Peter Isaac Diamondstone (December 19, 1934 – August 30, 2017)[3] was an American lawyer and politician from the U.S. state of Vermont, best known as a perennial candidate and co-founder of the Liberty Union Party. He ran for various Vermont political offices, all unsuccessfully, in every election cycle from 1970 until 2016.[4]

Early life[edit]

Diamondstone was born in the New York borough of The Bronx in 1934 and raised in the borough of Queens. His father was a dentist and a socialist.[5] In 1944, Diamondstone got a job passing out flyers for the fourth presidential campaign of Franklin D. Roosevelt.
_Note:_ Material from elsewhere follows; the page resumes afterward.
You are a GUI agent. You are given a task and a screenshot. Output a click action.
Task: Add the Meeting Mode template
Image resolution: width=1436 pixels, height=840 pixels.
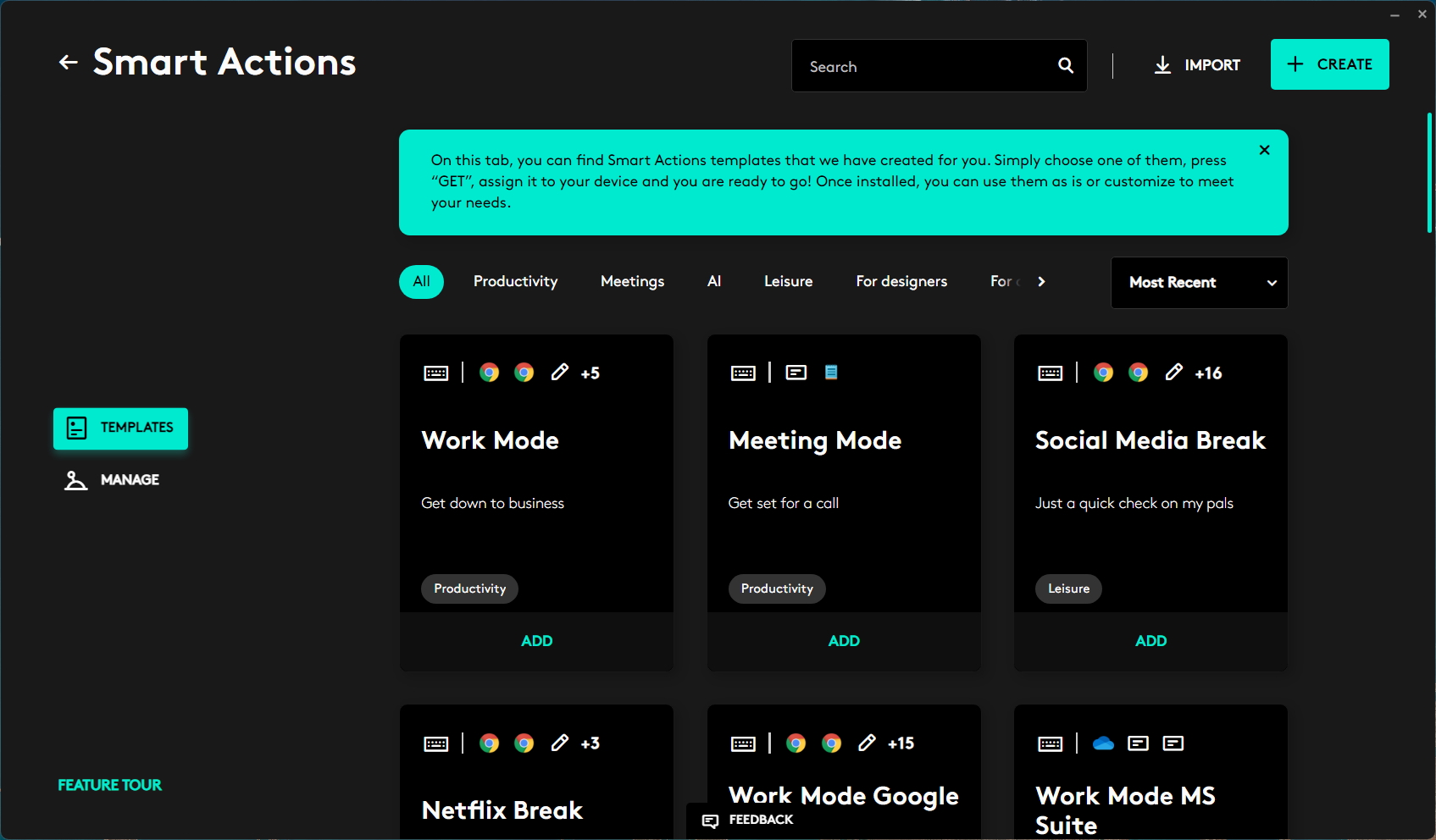click(843, 641)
He received a law degree from the University of Chicago in 1960 and moved to Vermont in 1968, and soon began his involvement in politics there.[3][5]

Career[edit]

Diamondstone, along with former U.S. Congressman William H. Meyer, Bernie Sanders (who is a current U.S. Senator), and others, founded the Liberty Union Party in 1970.[6] From then until his death, he ran every two years for various political offices, never receiving more than 8% of the vote in general elections.[3]

Diamondstone arrived late to a debate for U.S. Congress in 1980, and was told he would not be able to participate. He remained in the debate area and was arrested.[5] He was also arrested in 1996 while attempting to participate in a debate for U.S. Congress, for which he was a candidate. He participated in a 2014 debate for governor of Vermont, along with all six other candidates.[3]

Personal life[edit]

Diamondstone and his wife, Doris Lake, had four children: Aaron, Jessy, Ian, and Paula, 14 grandchildren, and 3 great grandchildren.[2] He was an atheist.[7]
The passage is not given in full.